1. Capture the Context
An energizing and effective start to a strategy conversation involves a structured look at the current situation. I developed the Contextual Radar tool to help leaders think about and discuss the patterns and trends in their business located in four areas: Market, Customers, Competitors, and Company. This is where we diagnose what’s happening to provide a unified and more complete understanding of the business situation.
2. Create a Map
Once a shared understanding of the business situation is gained through context, create a map of the terrain. The map can include drawings, diagrams, and text regarding the key features on the ground in which your business competes. This includes the positions of yourself and key competitors, obstacles, demographic behaviors, the value chain, and any other contour factors. The map of the terrain informs what options you may consider pursuing.
3. Chart a Course
Once the situation is understood and the terrain is mapped, it’s time to chart your course. This initially involves taking stock of your resources, core competencies, and capabilities to determine what’s possible. Next, you’ll want to determine which potential paths are available. Then it comes down to moving from your current position of advantage, disadvantage or parity to progress toward the desired location on the map. As strategy can be described as how to get from where you are to where you want to go, here you’ll develop that strategy and execute it.

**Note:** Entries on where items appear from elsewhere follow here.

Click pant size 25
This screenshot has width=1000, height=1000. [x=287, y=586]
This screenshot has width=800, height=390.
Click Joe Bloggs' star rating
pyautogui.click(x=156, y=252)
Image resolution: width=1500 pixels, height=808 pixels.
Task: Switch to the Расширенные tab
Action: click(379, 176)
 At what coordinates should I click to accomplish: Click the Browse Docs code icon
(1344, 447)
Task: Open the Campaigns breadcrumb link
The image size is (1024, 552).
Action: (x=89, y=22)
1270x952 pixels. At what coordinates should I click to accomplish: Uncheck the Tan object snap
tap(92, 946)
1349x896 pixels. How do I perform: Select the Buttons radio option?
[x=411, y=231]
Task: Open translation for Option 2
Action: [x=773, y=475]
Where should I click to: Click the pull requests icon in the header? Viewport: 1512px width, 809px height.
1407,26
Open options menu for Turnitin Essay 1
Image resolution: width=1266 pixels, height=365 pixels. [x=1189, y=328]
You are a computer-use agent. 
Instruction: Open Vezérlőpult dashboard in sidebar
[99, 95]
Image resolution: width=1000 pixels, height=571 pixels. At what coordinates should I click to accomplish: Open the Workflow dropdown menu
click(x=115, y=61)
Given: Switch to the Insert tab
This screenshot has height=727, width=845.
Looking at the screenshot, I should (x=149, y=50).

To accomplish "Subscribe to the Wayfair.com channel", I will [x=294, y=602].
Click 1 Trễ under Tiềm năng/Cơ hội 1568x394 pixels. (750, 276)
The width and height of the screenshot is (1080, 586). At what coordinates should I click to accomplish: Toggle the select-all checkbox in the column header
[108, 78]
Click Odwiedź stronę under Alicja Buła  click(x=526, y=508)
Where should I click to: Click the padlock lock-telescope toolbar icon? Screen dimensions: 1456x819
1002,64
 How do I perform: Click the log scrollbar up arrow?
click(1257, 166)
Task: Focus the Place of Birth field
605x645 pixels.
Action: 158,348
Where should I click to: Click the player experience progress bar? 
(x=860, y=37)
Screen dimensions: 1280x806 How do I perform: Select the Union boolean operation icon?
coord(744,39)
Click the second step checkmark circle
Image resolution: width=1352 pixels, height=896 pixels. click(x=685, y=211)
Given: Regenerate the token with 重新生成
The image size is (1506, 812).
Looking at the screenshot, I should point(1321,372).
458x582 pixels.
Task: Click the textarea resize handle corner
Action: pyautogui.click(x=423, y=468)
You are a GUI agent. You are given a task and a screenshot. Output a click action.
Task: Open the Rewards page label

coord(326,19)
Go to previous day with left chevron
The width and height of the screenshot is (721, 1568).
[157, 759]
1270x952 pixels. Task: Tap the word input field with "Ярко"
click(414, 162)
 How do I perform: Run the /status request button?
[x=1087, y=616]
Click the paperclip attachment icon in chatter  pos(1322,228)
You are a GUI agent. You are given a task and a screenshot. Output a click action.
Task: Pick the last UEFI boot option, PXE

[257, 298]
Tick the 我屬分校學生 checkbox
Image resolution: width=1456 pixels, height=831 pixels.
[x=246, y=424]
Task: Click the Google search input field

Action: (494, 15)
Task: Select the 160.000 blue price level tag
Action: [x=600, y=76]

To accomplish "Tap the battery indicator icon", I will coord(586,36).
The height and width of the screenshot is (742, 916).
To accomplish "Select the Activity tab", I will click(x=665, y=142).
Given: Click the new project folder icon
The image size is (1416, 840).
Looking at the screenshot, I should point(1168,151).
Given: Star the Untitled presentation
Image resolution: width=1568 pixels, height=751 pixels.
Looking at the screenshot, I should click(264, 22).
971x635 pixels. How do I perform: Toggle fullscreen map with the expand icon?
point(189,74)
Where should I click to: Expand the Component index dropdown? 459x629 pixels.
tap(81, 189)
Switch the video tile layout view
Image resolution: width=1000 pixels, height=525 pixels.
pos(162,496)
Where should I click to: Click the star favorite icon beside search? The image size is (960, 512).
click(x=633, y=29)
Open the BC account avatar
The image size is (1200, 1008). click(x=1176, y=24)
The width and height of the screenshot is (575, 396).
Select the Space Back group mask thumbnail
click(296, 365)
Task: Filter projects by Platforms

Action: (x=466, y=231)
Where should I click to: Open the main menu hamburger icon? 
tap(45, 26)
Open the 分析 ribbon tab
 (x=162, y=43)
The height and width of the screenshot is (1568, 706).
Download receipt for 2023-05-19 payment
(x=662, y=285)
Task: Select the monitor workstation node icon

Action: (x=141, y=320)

Like our friends the bear and the alligator, we need to determine where we have the best opportunity to win. Don’t wait for the warning, “Terrain, terrain, pull up!” to startle you out of the status quo. If your leadership team is always in action mode and failing to take collective time to understand the context and think strategically about the terrain, there’s a chance your strategy will get swamped. Instead, carve out time to see the situation, map the terrain, and chart your course with the intensity of a bear eating a beehive.